Christoph Filipp zur Corona-Krise: „Kauft bei den lokalen Erzeugern“
URFAHR-UMGEBUNG. Mit ihren Filialen sorgen die Bäckereien Filipp und Pammer dafür, dass auch in Zeiten von Corona die Bevölkerung mit frischem Brot versorgt wird. Doch viele scheinen nicht zu wissen, dass die lokalen Lebensmittelerzeuger auch zurzeit offen haben. Darauf möchte Firmenchef Christoph Filipp hinweisen

„Leider hat man den Eindruck, dass zurzeit nur die Handelsketten im Fokus der medialen Berichterstattung stehen. Doch auch die Bäcker oder Fleischer in den Gemeinden versorgen die Bevölkerung mit dem Notwendigen“, erklärt Filipp, der schätzt, dass die handwerklichen Erzeuger gegenwärtig 60 bis 75 Prozent weniger Umsatz machen als zu normalen Zeiten. Die Bäckerei Filipp hat auf die Situation reagiert und ihr Sortiment verkleinert. „Es müssen ja nicht dutzende verschiedene Torten sein. Aber eines ist sicher. Wir bieten weiterhin frisches Brot und Mehlspeisen.“ Die Reduktion des Angebotes hat auch den Sinn, dass gerade in schwierigen Zeiten möglichst wenige Produkte im Abfall landen soll.

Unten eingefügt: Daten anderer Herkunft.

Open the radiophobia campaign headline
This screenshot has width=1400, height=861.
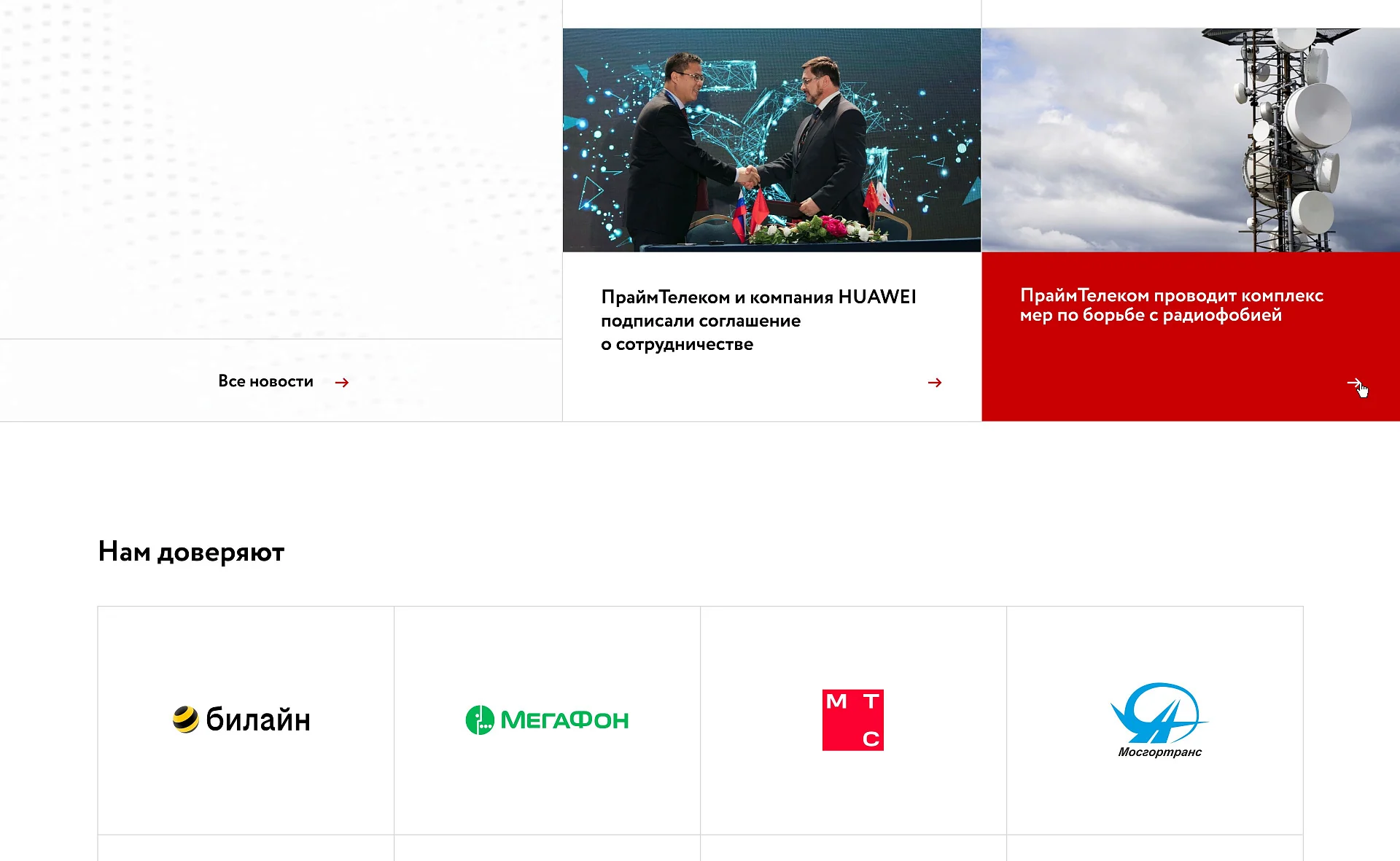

Die Versorgung ist sichergestellt
Und noch ein Aspekt ist dem Unternehmer wichtig: „Ich habe eine Verpflichtung gegenüber meinen Mitarbeitern und werde keine kündigen. Die Mühlviertler Landbäckerei und alle anderen Handwerksbetriebe werden die Krise gemeinsam durchstehen. Und ich möchte mich schon bei allen Kunden bedanken, die uns alle dabei unterstützen.“ Und auch auf mögliche Erkrankungen ist man vorbereitet: „Wir haben Teams gebildet, die unabhängig voneinander arbeiten. So können wir im Krankheitsfall die Produktion am Laufen halten.“ Keine Sorgen müssen sich die Kunden übrigens mit der Versorgung machen. „Wir haben schon mit unseren Lieferanten gesprochen. Die Anlieferung von notwendigen Zutaten – etwa Mehl – ist gesichert“, erklärt Filipp, dem eines besonders wichtig ist: „Kauft bei den lokalen Erzeugern. Das sichert Arbeitsplätze in der Region.